## [EXERCISE]
Copy the records word for word, starting at the very beginning and ending with the line that contains "The width and height of the screenshot is (1216, 635).".
*** PROVIDED RECORDS ***
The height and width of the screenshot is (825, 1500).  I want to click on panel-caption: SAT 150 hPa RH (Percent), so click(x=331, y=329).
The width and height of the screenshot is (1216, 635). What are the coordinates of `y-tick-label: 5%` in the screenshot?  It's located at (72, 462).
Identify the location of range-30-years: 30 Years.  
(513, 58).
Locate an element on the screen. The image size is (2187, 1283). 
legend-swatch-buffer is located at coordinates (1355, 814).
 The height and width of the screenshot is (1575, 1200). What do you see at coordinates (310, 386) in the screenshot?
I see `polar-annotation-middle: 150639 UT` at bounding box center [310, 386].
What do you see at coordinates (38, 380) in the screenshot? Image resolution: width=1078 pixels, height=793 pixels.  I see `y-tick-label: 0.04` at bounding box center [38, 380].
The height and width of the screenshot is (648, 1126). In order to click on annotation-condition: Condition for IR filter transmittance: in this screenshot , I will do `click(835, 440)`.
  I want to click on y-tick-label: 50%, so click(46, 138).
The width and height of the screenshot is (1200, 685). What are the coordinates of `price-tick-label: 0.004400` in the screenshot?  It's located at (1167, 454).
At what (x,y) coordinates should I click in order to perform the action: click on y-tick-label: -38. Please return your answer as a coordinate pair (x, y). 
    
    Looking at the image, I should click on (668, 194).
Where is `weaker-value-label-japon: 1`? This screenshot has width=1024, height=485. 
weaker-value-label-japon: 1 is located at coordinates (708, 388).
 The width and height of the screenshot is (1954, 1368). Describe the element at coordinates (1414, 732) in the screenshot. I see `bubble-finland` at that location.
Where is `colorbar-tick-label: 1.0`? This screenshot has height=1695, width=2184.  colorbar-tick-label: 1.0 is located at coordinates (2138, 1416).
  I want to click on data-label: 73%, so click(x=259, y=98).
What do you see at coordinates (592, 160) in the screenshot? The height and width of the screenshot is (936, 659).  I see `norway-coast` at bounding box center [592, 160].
*** End of PROVIDED RECORDS ***
## [WRITTEN SOLUTION]
The height and width of the screenshot is (825, 1500).  I want to click on panel-caption: SAT 150 hPa RH (Percent), so click(x=331, y=329).
The width and height of the screenshot is (1216, 635). What are the coordinates of `y-tick-label: 5%` in the screenshot?  It's located at (72, 462).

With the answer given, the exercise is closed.